(EXERCISE DATA)
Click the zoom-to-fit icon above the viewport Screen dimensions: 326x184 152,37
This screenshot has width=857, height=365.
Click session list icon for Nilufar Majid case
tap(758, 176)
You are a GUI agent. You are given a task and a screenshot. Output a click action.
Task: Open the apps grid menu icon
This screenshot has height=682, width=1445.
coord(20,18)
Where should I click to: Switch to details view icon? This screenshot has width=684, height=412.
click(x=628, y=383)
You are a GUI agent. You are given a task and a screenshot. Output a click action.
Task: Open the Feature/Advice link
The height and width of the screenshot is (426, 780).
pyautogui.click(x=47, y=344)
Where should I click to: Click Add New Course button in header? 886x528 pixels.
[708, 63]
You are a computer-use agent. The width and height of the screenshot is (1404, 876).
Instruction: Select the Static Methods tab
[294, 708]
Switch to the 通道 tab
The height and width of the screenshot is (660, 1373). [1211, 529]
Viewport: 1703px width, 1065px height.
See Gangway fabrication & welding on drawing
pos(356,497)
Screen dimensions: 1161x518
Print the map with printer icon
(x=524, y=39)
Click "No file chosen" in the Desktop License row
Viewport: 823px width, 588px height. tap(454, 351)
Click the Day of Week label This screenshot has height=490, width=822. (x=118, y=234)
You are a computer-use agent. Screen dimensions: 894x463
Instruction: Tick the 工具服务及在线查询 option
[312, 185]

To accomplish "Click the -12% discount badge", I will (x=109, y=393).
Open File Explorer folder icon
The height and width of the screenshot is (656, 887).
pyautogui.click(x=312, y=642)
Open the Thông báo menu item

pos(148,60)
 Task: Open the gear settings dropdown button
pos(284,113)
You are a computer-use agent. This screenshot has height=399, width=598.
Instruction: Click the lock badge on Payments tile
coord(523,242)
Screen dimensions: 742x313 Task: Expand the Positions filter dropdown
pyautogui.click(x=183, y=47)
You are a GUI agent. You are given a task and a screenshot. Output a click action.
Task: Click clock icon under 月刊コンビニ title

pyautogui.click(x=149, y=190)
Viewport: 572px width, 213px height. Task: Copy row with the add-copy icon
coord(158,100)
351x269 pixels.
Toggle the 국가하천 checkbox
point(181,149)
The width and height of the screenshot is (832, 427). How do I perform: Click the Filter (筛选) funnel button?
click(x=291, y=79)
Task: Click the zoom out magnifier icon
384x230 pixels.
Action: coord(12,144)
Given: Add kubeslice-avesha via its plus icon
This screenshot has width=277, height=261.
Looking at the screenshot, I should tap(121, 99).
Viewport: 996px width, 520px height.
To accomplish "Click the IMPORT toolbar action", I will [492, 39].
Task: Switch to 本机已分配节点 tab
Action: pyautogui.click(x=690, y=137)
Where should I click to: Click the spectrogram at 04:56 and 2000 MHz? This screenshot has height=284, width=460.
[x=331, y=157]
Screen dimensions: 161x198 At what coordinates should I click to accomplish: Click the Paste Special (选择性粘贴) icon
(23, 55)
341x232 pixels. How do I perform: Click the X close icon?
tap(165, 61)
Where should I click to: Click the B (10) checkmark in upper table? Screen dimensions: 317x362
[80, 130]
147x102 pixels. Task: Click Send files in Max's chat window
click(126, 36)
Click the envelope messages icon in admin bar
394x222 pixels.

(PROBLEM REQUIREMENTS) If a line in the entries above contains the word "zoom", copy it.

(TASK ANSWER)
Click the zoom-to-fit icon above the viewport Screen dimensions: 326x184 152,37
Task: Click the zoom out magnifier icon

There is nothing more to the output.